--- START OF PASSAGE TO READ ---

OK, that got annoying pretty quickly.

I did the hill repeats today on the bike like I've been doing every week for the past 3 weeks. And every week for the past three weeks I slightly increased the distance I traveled on each 15 minute repeat. That is, until today. Today I rode up the same hill, at the same cadence, with the same heartrate as I've done for the past few weeks. My legs felt fine, my breathing felt fine, my body felt fine. Everything checked out. There was only one problem: I didn't go far. In fact, I couldn't ride nearly as far as I've done in the past. Why, you ask? I have absolutely no idea. And that, my friend, is a wee bit annoying.

So let's file that wee bit annoying fact in the fortress of our minds as we harken back to a day not long ago - in fact, it was last Saturday - when I did the 30 minute bike time trial up the mountain only to find that I rode a mere 10 yards further than I did 6 weeks prior. Ten yards improvement. In the grand scale of improvement over 6 weeks of intense training, that's in the "pretty lame" category. From what I've done in the past, I expect to improve much more than 10 yards. Frankly, it's got me all bollixed up.

So now we have bollixed up piled on top of our wee bit annoying. Let's keep going, shall we?

In fact, let's take it down a bit. Way down. Somewhere around ankle level should do just fine which, coincidentally enough, is where my achilles is. The same achilles that has been injured and has left me unable to run for two weeks. I love running. I thrive on running. I need to run. All work and no running makes J. a dull boy. I get all out of sorts when I can't run. That's what I am now - out of sorts. And when you pile the out of sorts on top of the bollixed up on top of the wee bit annoying, it starts to mold into frustration, which brings us back to the annoying run-on sentence I started with.

--- END OF PASSAGE TO READ ---
--- START OF INFORMATION SUPPLIED ---

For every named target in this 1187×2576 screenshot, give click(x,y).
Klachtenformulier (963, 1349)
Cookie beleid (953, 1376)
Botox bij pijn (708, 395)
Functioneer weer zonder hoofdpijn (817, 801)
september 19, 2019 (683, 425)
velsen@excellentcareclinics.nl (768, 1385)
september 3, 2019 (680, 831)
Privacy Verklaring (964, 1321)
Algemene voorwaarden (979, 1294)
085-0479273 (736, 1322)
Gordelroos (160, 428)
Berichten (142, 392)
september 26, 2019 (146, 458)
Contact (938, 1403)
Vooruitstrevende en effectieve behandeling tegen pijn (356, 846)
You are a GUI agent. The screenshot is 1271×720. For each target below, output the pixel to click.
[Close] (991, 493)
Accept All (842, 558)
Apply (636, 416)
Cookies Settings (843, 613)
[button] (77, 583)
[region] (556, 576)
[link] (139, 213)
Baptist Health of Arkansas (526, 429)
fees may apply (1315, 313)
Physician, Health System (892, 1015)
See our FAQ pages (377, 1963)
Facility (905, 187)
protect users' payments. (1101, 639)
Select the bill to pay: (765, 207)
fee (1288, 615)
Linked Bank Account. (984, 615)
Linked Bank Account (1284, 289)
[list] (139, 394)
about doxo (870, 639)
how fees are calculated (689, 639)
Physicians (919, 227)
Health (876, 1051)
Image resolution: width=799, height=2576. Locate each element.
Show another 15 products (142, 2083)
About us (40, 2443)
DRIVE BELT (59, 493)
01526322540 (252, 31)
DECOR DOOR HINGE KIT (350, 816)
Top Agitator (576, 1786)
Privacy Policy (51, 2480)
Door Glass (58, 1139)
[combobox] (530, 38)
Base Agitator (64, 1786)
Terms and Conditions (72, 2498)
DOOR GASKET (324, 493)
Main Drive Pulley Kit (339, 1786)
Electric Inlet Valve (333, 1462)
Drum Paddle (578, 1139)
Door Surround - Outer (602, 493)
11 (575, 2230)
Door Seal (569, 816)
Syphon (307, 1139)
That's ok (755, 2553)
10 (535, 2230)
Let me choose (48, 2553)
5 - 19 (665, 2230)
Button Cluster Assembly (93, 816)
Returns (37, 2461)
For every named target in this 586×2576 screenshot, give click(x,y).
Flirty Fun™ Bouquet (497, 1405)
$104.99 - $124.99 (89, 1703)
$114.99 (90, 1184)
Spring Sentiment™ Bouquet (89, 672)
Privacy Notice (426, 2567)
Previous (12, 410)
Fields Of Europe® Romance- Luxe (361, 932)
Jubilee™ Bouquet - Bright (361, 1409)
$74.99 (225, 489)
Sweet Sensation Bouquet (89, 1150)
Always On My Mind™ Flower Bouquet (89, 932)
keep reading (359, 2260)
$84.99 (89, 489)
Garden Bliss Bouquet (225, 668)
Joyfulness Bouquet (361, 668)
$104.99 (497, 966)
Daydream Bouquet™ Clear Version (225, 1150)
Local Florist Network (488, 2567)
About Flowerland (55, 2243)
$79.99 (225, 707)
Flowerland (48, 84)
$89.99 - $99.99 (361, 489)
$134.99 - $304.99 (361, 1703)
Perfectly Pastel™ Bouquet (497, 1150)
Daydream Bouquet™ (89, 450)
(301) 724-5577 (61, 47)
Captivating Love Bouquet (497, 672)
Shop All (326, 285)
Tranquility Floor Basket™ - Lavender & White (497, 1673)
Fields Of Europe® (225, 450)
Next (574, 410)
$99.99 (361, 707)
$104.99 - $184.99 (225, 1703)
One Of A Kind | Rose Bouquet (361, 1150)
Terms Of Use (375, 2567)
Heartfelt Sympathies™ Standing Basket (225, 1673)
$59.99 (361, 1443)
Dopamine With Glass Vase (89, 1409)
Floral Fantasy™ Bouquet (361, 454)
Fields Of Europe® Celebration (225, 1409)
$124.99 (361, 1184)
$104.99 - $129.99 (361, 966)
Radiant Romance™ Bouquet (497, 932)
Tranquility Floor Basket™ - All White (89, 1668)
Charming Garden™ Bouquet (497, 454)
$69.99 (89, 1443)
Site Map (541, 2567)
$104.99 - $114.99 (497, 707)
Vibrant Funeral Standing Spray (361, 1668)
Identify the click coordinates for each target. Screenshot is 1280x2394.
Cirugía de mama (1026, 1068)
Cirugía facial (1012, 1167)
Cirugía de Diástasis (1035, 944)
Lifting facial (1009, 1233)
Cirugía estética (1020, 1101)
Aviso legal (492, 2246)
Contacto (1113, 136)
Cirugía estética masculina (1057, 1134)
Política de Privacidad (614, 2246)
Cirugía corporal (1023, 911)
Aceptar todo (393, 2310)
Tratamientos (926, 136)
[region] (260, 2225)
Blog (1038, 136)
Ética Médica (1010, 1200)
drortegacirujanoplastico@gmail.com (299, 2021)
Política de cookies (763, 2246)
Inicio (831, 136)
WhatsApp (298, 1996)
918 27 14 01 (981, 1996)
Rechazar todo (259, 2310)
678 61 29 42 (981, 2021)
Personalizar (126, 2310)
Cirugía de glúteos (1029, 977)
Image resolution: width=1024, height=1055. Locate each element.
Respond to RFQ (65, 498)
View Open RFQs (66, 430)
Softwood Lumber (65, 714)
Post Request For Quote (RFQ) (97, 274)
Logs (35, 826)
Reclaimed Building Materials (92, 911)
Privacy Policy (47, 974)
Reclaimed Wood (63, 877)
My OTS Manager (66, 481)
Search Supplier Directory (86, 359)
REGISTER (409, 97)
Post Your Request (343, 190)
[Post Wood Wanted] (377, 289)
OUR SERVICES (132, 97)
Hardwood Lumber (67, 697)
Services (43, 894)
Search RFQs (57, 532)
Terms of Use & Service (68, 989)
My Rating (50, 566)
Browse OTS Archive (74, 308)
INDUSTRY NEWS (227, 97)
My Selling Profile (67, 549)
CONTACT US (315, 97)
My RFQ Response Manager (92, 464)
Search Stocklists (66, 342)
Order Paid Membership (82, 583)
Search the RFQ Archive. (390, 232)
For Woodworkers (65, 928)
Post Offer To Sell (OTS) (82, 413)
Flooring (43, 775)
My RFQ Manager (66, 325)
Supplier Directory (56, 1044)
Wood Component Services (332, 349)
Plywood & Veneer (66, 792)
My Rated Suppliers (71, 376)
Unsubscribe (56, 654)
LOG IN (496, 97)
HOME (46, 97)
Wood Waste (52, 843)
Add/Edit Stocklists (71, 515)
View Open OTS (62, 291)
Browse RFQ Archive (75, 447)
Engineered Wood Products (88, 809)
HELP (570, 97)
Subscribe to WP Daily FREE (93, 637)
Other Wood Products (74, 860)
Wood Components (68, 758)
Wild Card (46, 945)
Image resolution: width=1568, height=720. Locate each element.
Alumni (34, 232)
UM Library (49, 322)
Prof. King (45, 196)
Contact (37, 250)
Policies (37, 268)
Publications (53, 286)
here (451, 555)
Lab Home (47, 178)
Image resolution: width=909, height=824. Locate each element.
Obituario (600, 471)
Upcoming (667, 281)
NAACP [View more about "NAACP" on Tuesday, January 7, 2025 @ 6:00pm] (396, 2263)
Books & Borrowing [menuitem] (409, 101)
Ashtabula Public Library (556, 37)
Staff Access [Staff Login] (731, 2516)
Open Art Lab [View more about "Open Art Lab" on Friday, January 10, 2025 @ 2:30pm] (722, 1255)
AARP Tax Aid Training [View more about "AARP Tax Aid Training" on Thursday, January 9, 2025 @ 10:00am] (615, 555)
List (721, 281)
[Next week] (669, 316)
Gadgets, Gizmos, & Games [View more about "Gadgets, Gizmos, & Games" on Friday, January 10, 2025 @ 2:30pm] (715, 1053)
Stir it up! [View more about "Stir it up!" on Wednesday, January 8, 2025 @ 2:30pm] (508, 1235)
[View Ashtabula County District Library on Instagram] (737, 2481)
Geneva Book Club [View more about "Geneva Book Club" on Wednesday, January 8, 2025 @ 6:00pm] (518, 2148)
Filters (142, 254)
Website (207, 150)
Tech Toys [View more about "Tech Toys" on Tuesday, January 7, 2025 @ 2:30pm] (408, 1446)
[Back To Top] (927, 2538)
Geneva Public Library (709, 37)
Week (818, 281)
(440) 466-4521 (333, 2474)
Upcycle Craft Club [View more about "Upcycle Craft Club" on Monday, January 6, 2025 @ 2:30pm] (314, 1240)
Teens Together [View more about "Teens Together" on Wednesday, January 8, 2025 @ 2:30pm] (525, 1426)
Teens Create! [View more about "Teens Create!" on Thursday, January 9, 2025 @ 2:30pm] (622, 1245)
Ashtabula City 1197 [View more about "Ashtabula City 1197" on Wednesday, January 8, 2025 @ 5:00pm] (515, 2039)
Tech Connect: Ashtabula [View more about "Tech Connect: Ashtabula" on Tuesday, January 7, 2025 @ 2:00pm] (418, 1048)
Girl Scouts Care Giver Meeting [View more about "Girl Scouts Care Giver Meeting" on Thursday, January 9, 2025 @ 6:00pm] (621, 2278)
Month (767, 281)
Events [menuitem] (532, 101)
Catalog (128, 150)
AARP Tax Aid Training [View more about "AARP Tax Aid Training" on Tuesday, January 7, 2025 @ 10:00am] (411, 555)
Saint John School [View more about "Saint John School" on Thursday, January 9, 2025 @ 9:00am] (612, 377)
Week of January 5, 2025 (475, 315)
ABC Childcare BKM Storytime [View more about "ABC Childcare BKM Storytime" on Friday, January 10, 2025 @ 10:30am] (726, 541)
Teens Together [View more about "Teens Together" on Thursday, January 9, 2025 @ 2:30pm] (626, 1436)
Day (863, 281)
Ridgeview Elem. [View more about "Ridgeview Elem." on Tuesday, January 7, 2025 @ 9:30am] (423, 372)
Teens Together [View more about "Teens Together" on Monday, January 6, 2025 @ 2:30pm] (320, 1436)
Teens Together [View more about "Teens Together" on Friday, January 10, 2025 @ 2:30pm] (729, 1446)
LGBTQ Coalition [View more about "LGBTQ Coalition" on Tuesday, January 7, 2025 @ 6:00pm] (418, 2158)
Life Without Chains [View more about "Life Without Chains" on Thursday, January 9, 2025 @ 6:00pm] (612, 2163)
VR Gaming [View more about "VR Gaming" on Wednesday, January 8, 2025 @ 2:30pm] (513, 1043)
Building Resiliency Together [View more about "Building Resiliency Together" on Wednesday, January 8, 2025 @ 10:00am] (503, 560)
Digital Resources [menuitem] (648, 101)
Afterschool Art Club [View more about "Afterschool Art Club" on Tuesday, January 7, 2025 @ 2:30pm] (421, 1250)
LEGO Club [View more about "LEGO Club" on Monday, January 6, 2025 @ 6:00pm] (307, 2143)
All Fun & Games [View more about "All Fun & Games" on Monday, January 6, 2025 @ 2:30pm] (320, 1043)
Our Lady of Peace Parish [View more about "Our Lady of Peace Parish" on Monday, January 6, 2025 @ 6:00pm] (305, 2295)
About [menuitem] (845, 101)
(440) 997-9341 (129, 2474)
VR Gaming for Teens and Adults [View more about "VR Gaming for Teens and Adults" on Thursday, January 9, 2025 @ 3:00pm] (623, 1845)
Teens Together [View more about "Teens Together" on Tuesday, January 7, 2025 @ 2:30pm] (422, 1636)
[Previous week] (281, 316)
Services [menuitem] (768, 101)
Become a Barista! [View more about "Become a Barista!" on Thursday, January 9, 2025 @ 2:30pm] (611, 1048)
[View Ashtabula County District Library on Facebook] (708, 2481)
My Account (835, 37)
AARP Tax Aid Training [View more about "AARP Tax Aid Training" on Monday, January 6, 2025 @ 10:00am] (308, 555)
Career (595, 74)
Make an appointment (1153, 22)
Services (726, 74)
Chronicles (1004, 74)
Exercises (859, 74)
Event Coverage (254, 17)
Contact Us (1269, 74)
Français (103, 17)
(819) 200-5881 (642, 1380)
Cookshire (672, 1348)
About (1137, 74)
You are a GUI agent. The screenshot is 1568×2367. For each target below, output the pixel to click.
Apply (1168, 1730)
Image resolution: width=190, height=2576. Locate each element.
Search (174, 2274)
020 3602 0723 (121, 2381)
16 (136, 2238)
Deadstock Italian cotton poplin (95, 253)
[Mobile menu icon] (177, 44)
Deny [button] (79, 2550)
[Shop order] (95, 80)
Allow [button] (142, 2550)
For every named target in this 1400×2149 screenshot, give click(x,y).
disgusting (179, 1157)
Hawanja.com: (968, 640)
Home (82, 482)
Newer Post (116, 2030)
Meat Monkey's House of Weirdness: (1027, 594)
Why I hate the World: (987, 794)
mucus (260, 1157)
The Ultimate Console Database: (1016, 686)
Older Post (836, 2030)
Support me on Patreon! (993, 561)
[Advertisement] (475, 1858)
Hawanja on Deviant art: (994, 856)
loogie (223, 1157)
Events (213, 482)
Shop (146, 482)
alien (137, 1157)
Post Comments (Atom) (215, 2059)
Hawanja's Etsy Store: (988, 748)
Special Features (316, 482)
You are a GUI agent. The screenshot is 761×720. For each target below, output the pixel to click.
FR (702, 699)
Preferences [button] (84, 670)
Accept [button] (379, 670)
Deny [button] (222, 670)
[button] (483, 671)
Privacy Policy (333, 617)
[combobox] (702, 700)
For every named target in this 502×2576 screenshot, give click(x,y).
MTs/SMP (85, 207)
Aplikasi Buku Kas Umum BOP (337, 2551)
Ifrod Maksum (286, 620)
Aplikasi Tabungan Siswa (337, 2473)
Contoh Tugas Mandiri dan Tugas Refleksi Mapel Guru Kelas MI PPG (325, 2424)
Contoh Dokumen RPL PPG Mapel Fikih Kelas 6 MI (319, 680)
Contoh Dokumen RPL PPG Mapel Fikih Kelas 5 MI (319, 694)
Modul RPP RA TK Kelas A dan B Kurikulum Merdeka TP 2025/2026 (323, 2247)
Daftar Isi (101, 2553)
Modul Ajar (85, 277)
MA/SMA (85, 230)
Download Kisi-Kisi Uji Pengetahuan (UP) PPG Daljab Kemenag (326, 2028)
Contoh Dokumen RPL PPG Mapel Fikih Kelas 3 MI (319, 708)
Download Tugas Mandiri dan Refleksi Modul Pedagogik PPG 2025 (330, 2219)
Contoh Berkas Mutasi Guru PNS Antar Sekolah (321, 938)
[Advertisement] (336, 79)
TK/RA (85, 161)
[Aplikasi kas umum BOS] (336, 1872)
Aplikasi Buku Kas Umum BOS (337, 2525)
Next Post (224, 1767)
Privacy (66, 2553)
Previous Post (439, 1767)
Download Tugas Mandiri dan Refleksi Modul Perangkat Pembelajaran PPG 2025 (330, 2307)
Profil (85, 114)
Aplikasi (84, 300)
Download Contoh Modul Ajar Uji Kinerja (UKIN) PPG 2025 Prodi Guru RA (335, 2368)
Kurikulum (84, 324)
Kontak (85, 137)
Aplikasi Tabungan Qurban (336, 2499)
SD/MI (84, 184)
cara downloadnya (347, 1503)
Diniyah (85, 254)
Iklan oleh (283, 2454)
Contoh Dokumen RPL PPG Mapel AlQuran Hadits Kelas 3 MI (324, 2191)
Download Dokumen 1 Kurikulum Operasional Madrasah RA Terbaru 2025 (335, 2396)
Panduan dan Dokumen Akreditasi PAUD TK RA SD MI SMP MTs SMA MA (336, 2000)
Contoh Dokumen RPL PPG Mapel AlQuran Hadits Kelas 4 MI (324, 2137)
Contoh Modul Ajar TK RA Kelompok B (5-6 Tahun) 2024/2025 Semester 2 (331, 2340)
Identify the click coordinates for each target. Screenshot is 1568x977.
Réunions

--- END OF INFORMATION SUPPLIED ---

▶ TASK SET
**1.** Extract the passage on training setbacks word for word, taking everything from "So let's file" down to "all bollixed up.".
**2.** Write what comes next in the passage on training setbacks, picking up right after its final sentence.
The rows are not needed for anything here.

▶ WRITTEN ANSWERS
**1.**
So let's file that wee bit annoying fact in the fortress of our minds as we harken back to a day not long ago - in fact, it was last Saturday - when I did the 30 minute bike time trial up the mountain only to find that I rode a mere 10 yards further than I did 6 weeks prior. Ten yards improvement. In the grand scale of improvement over 6 weeks of intense training, that's in the "pretty lame" category. From what I've done in the past, I expect to improve much more than 10 yards. Frankly, it's got me all bollixed up.

**2.**
And so I watch Cat fly. She gets a PR in the half marathon and wins her age group. She rides nearly a quarter mile further in the time trial than she did six weeks prior. Every day she gets stronger. Every day she gets better. And that makes me happy - it makes me smile. And just thinking about that seems to ease my frustrations. At least she is improving. Growing. Flying.

So here I am laying on the couch with an ice pack on my left calf, trying to get all excited to wake up early for my 30 minute aqua jog with the old Russian ladies who I really don't think like me in the slightest. Meanwhile, Cat will be on the track doing her 2000 meter repeats at top speed. I wish I could be there with her. Just the thought of running those repeats brings butterflies to my stomach. But I must tame those butterflies. Well, maybe not tame as much as squish them until they all lay dead, scattered about my large intestines. I seem to have a lot of dead butterflies clogging up my large intestines lately. Of course, it could also be the Indian food I ate last night.

March 07, 2006

Aqua Jogging Can Be Fun

Morning Workout
SWIM
2500 yards
Main Set: 3 x 300 yards (20 seconds rest)

AQUA JOG
30 minutes

Random Comments: This whole aqua jogging thing is for the birds. The birds, I tell you.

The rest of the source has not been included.